El 21 de diciembre de 2015 se reunió para fijar las «tres leyes de estructura del Estado» catalán, pero quizás al encuentro más importante al que asistió Rovira fue el del 23 de febrero de 2016 con Carles Puigdemont, Oriol Junqueras, Artur Mas, Raül Romeva y Jordi Turull, entre otros, en el que se pactó poner en marcha las leyes de transitoriedad jurídica y de «proceso constituyente», además de acordar que habría una declaración de independencia, «elecciones constituyentes» y un «referéndum igualmente constituyente». Todo ello dirigido a la «desconexión». Rovira insistió en ese encuentro ampliar al máximo el «consenso» para lograr la independencia.

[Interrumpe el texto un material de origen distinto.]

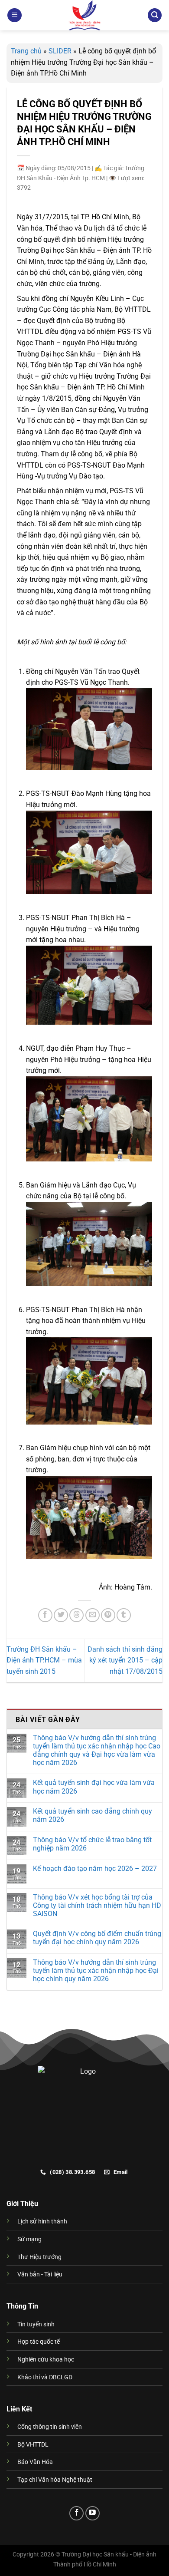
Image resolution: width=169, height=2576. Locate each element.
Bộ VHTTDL (33, 2444)
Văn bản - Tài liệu (39, 2274)
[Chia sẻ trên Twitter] (61, 1615)
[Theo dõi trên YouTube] (92, 2513)
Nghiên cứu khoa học (45, 2359)
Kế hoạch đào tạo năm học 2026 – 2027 (95, 1868)
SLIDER (60, 51)
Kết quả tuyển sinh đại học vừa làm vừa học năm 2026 (94, 1786)
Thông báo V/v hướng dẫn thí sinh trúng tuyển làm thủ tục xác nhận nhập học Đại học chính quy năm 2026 (96, 1970)
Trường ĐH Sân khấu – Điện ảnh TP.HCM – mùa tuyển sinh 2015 (44, 1660)
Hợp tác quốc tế (38, 2341)
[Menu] (14, 15)
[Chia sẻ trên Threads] (76, 1615)
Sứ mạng (29, 2239)
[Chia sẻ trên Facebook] (45, 1615)
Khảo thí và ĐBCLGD (44, 2377)
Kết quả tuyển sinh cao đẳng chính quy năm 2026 (92, 1815)
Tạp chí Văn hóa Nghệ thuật (54, 2480)
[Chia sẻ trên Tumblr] (124, 1615)
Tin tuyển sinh (36, 2324)
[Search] (155, 15)
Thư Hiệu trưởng (39, 2257)
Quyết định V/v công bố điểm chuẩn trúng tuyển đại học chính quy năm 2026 (97, 1938)
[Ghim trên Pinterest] (108, 1615)
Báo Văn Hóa (35, 2462)
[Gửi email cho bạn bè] (92, 1615)
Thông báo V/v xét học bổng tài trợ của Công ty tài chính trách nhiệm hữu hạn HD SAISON (97, 1905)
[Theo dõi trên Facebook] (76, 2513)
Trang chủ (26, 51)
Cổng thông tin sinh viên (49, 2427)
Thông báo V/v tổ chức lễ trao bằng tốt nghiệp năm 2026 (92, 1844)
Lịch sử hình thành (42, 2221)
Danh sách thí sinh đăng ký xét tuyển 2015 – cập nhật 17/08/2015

Las conversaciones pinchadas a Jové el pasado verano también revelan el papel trascendental que Rovira tuvo en la infraestructura de la consulta ilegal. Al menos cinco conversaciones intervenidas dan cuenta de las gestiones de la líder de ERC para conseguir que el mayor número de colegios estuvieran abiertos el 1-O. Las llamadas también le relacionan con la logística del referéndum. Jové, según la Guardia Civil, «rindió cuentas» a Rovira sobre la operación para ocultar en unos locales de la localidad barcelonsea de Bigues i Riells abundante material electoral para la consulta proscrita.